Man’s Best Friend (1993)

Man's Best Friend (1993)

Companion. Protector. Killer.

A genetically mutated dog is accidentally released from the labs at EMAX when a nosey female reporter breaks in to uncover the illegal animal experiments going on. The dog takes a shine to her and follows her home where she soon decides to look after him. Endowed with greater intelligence, the ability to change its colour like a chameleon and enhanced strength, the dog at first becomes the ideal pet. But when its drugs start to wear off, the dog turns into a ferocious killer.

 

What do you get if you cross the ferociousness of Cujo with the cuddliness of Beethoven? The answer is Man’s Best Friend, a slobbering entry in the ‘nature runs amok’ sci-fi horror films of the past which stars one of man’s most loved domestic pets. I’ll get this off my chest now and state on the record that I hate dogs and am scared stiff of them. Small dogs I can handle to a degree, knowing that with my height and stature, I’d be able to deal with a Yorkshire terrier or poodle if one tried to have a go. However, the big dogs are what really scare the crap out of me. So the thought of a German Shepherd, a St Bernard, a Rottweiler or any number of insanely big dogs turning into rabid killing machines is to me, what spiders and snakes are for many other people. Man’s Best Friend is perhaps a little too ridiculous and over-the-top to be considered scary but the underlying themes are still enough to make me want to wear dark trousers if I had to watch it again.

Thankfully the makers of Man’s Best Friend take the ridiculous premise and manage to make the most of it, churning out a reasonably watchable film in the process which borders on slasher territory at times, substituting a machete-wielding, hockey-mask wearing psycho for a monstrous dog. The script makes a decent stab at creating a realistic canine killing machine. The enhanced intelligence and strength bits are fine to believe in but the whole notion of genetically engineering the dog so that it can turn into a chameleon is taking things too far. It’s a dog, not the Predator but the scenes of it blending into a background full of cardboard boxes and rust metal is not plausible in the slightest.

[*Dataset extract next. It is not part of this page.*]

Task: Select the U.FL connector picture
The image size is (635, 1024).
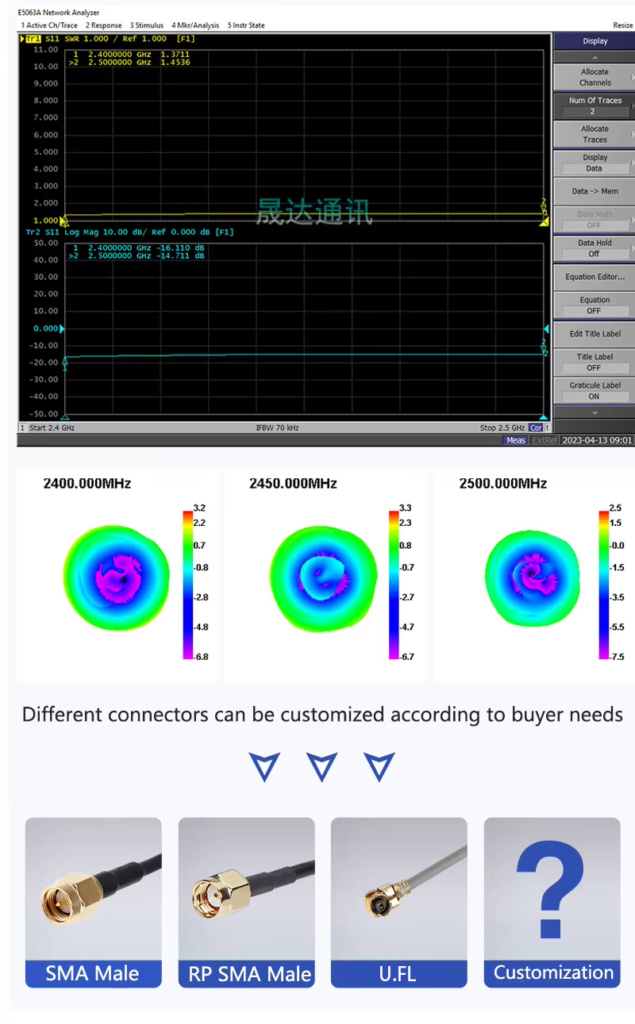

Rest assured: you’ll be treated to the dog’s POV when it’s hunting people down. Maybe this is a dog version of Predator after all.

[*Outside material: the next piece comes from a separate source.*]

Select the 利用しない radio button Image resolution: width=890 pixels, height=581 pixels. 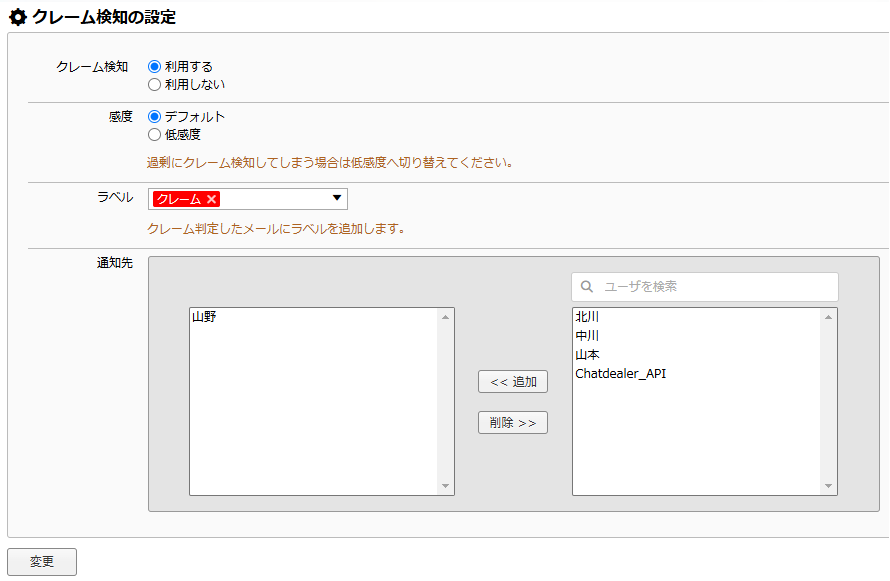pos(155,85)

Max, the dog, is quite loveable when he isn’t killing people or thinking of killing people and he’s totally the sort of dog you’d love to take home. However he does like to kick off in style and isn’t afraid of sabotaging bike chains and the like to get the job done. There are a few dog clichés put in here – the paper boy, the mailman and of course, next door’s cat – and you’ll not exactly be shocked to find the outcome of any of those escapades. These are fine on their own as again, they’re all perfectly acceptable and recognisable things to play upon for dog lovers. But when the dog starts urinating and melting fire hydrants (and then people’s faces) with said urine, then things get a little out of a hand. Sometimes the script keeps things level-headed and decent but then in the next breath, it’s doing crazy things like this and being little daft for its own good.

Apart from Max, the cast isn’t too bad either. Ally Sheedy is basically reprising her Short Circuit role here, only with a killer dog instead of a killer robot. Lance Henriksen picks up another pay cheque (at least the man is feeding his family, you can credit him for that!) as the dodgy scientist. At least with a few familiar faces on board, the film doesn’t stray too far when the dog isn’t killing people.

 

You will have to suspend your disbelief for a fair chunk of its running time but Man’s Best Friend takes, what was on paper anyway, a pretty absurd idea and turns into a highly watchable sci-fi horror romp. I just wish they’d have put a ceiling over the silliness and kept it relatively believable. Invisible dogs with acid wee…..come on!